今回に限り、わたしはドレイクにはなんの配役もしなかった。

ただ、確かめたい事がひとつだけある。

しかし、「それ」を無理に暴き出すのは、少し酷だろうとも思った。

これは、図版を炙り出すために必ずしも必要な要素ではない。

判らないのならば判らないままでもいいだろう。

「それ」を確かめるために、また他の方法を考えるだけの事だ。

だが。とも、思う。

謀らずも「それ」…その姿、かもしれない…、が、

わたしの、恋人の、この件に関わった人の中で朧にではなく明確になったなら、

わたしたちはきっと、これから先迷わずに済む。

……。まぁ、実際は。

最小限の手間で最大の効果と見返りを、わたしが要求しているだけかもしれないが。

       

       

 ドレイクは姿を現しそうにないからと三人分のお茶を仕度し執務室に戻る、アリス。ところが、トレイを持ったアリスに気付いてジリアンが席を立ち、わざわざドアを開けようとしてくれた途端、それが内側から盛大に蹴り開けられたのだ。

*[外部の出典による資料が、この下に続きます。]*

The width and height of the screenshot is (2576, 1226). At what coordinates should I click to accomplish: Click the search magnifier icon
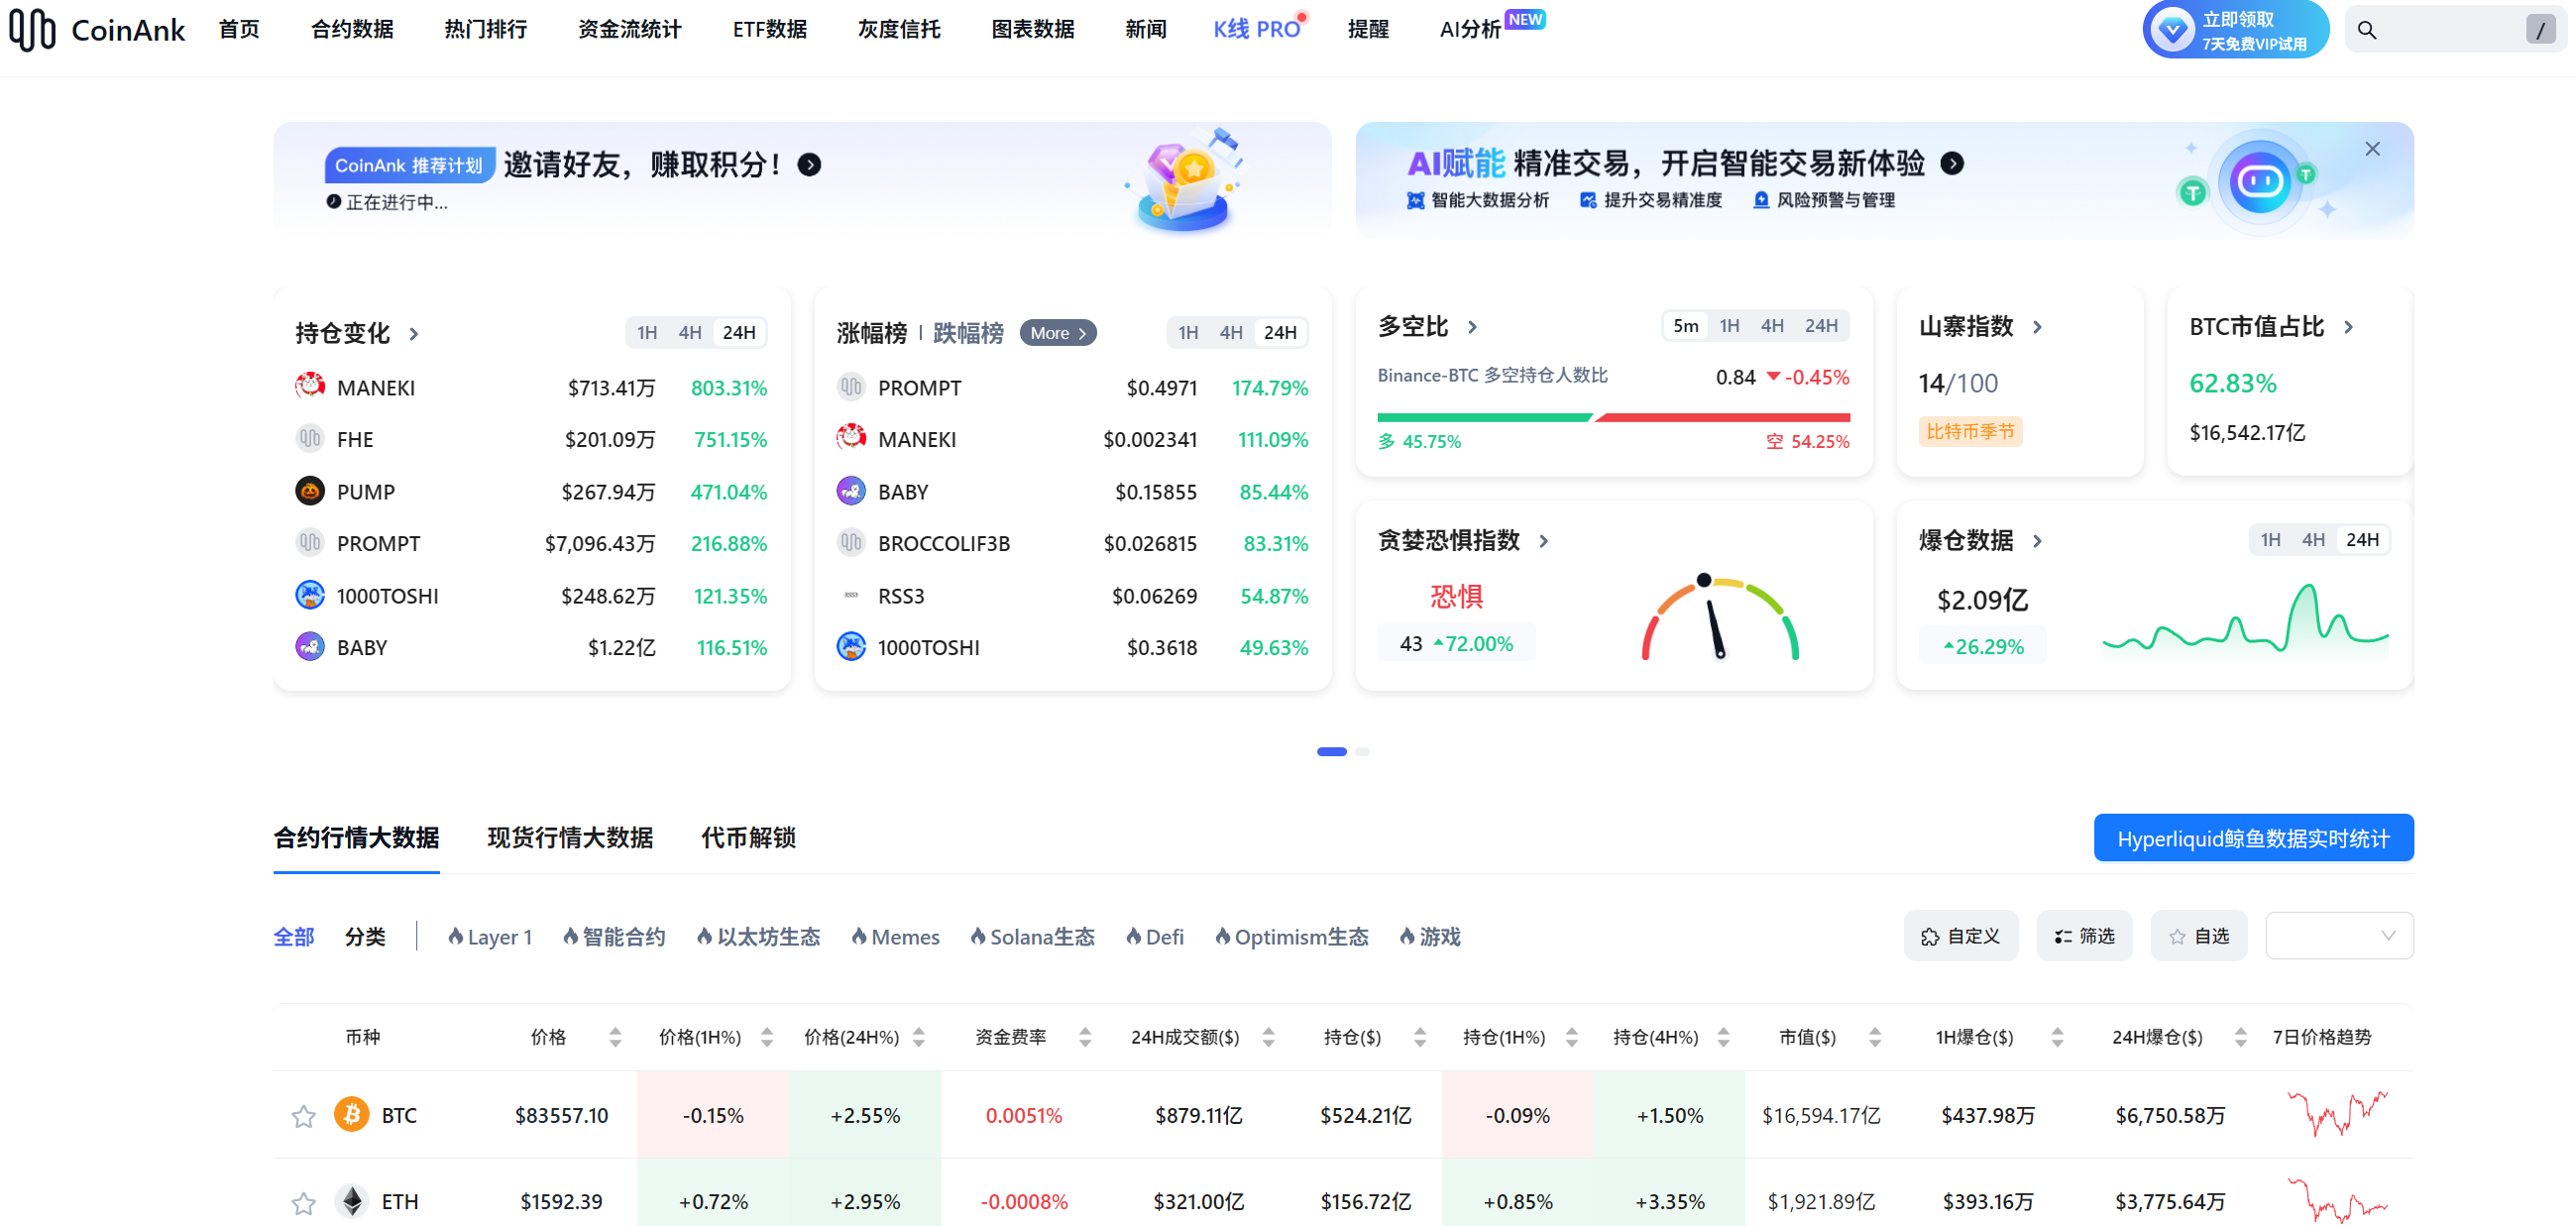point(2366,30)
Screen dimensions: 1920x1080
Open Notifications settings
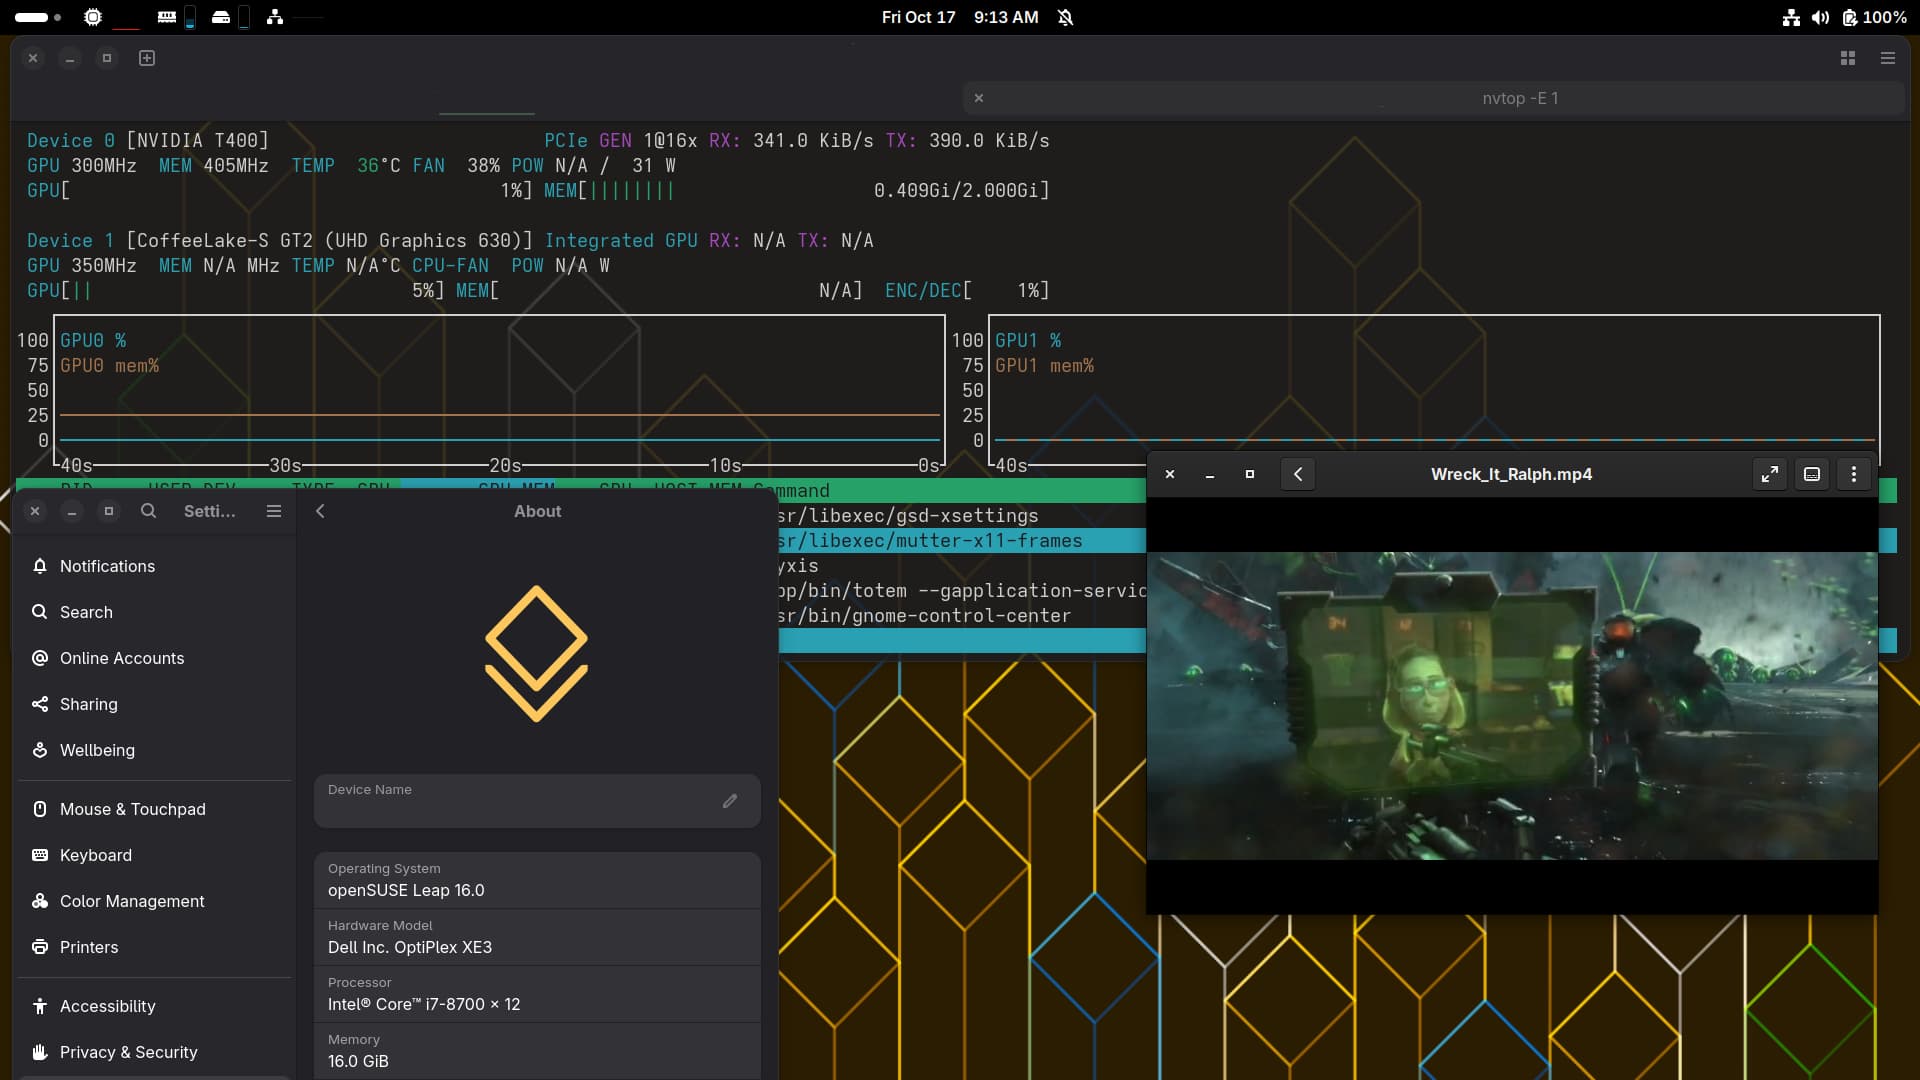click(107, 566)
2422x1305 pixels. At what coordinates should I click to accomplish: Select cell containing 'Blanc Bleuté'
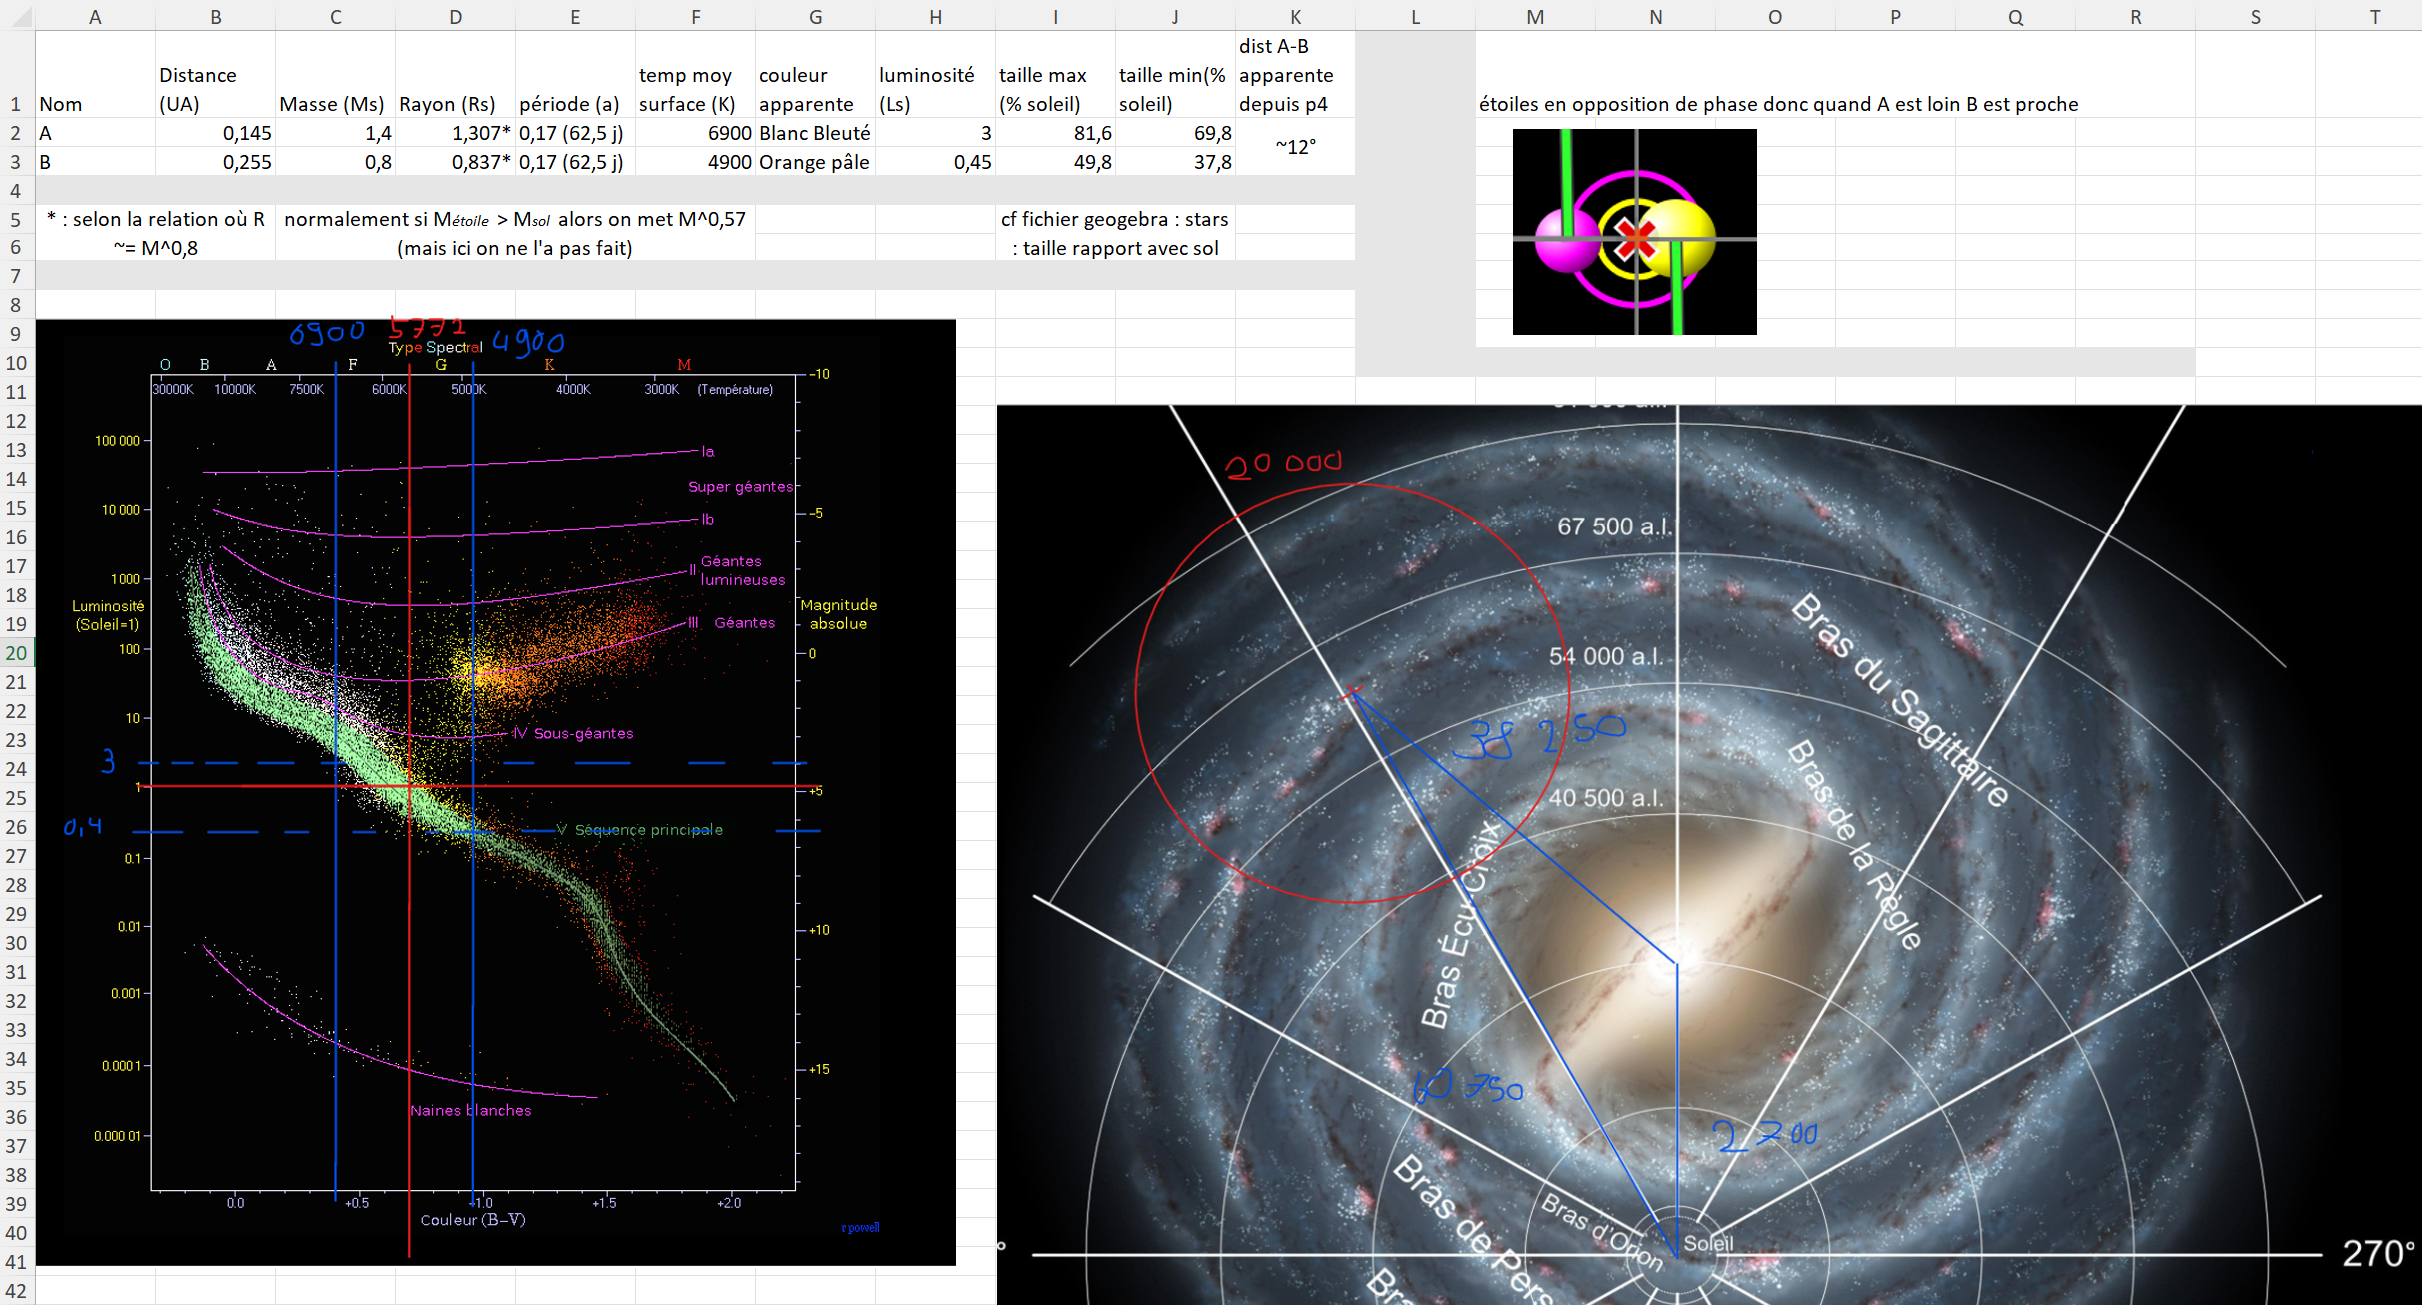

「……ちょっと出て来るけどね、すぐ戻るから、ひめ、あとふたつお茶頼むね」

 ただでさえ悪い目付きを更に悪くして前方を睨んでいたデリラが、ぽつりと低く呟いてから、大股で特務室を出て行く。それを唖然と見送ったアリスとジリアンは一度だけ顔を見合わせたが、すぐ苦笑を交わして、それぞれ自分のデスクへと爪先を向けた。

「どうしちゃったの? デリは…」

「さー。あの後すぐスゥさんに電信して、何かこー二言三言話し合ってすぐ急に眉間に皺寄せてうんうん唸り出しちゃって、それから一旦仮眠室の前に行くのかな? って素振り見せてまた唸って、やっぱりやめて、閉じた携帯端末睨んでまた難しい顔して、今、出て行ったトコです」

 アリスの差し出したお茶を受け取りながらあまり要領を得ない説明をしたアンが、カップから立ち昇る甘酸っぱい香りに目を細める。

 あらそう、と溜め息混じりに答えてから、アリスはデリラに言われた通りもうふたつお茶を仕度しに特務室へ戻り、そこで、数日振りにあの無表情と対面する事になった。